>> start Dataset extract
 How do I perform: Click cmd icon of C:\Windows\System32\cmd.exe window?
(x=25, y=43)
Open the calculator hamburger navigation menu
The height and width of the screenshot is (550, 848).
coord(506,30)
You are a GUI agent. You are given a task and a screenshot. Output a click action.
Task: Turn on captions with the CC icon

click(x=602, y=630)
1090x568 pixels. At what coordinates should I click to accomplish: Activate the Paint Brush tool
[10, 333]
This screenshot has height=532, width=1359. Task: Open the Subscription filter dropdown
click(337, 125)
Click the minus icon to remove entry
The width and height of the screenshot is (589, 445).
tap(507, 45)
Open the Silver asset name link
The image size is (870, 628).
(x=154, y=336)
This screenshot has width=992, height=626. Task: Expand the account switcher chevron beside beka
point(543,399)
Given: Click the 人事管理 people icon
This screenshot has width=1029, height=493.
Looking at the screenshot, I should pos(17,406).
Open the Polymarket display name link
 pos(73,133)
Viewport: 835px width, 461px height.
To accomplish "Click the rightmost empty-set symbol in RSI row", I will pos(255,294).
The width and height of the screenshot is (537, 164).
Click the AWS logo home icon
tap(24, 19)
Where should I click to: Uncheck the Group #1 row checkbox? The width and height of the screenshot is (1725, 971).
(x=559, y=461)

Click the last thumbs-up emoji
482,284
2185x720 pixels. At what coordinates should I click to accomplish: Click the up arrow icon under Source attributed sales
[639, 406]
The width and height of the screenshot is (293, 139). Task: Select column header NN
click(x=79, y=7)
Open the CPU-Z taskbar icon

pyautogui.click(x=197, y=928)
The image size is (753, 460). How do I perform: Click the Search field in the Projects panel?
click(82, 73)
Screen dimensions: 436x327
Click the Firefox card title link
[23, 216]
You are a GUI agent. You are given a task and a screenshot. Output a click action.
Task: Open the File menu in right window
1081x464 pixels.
>> end Dataset extract
■ Task statement ■
Revise the records from the line containing "Click the last thumbs-up emoji" through the end of the records, replacing "Open" with "Launch" and changing nothing else. Give back only those lines.

■ Exercise solution ■
Click the last thumbs-up emoji
482,284
2185x720 pixels. At what coordinates should I click to accomplish: Click the up arrow icon under Source attributed sales
[639, 406]
The width and height of the screenshot is (293, 139). Task: Select column header NN
click(x=79, y=7)
Launch the CPU-Z taskbar icon

pyautogui.click(x=197, y=928)
The image size is (753, 460). How do I perform: Click the Search field in the Projects panel?
click(82, 73)
Screen dimensions: 436x327
Click the Firefox card title link
[23, 216]
You are a GUI agent. You are given a task and a screenshot. Output a click action.
Task: Launch the File menu in right window
1081x464 pixels.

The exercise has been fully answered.